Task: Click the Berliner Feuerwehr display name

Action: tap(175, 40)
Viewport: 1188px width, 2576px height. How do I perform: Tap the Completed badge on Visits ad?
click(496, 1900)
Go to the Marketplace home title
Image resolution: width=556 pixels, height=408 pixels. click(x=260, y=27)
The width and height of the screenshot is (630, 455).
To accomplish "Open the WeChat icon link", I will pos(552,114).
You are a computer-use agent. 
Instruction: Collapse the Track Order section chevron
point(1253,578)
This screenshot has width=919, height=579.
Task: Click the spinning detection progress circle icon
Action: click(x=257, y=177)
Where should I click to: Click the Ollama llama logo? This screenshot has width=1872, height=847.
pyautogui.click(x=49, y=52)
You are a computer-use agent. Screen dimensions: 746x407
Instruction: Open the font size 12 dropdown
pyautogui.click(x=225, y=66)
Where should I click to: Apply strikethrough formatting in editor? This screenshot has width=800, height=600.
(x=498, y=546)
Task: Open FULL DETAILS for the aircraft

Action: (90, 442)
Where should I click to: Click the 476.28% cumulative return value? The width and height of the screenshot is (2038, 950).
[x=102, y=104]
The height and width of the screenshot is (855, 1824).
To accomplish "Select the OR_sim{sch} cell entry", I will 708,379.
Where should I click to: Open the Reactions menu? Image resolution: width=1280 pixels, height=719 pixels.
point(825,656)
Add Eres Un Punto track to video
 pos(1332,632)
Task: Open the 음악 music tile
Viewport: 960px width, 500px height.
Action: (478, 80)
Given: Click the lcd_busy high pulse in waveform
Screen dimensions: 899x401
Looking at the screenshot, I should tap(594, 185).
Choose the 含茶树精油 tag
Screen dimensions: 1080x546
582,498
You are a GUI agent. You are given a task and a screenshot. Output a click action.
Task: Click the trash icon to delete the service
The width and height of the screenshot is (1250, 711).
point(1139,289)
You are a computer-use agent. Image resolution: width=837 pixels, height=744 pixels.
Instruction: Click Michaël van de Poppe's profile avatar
++++++++++++++++++++
_Task instructions_. Copy out the lines of the records above in which the string "agent" appears.

_Exercise result_.
You are a computer-use agent. 
You are a computer-use agent. Screen dimensions: 746x407
You are a GUI agent. You are given a task and a screenshot. Output a click action.
You are a computer-use agent. Image resolution: width=837 pixels, height=744 pixels.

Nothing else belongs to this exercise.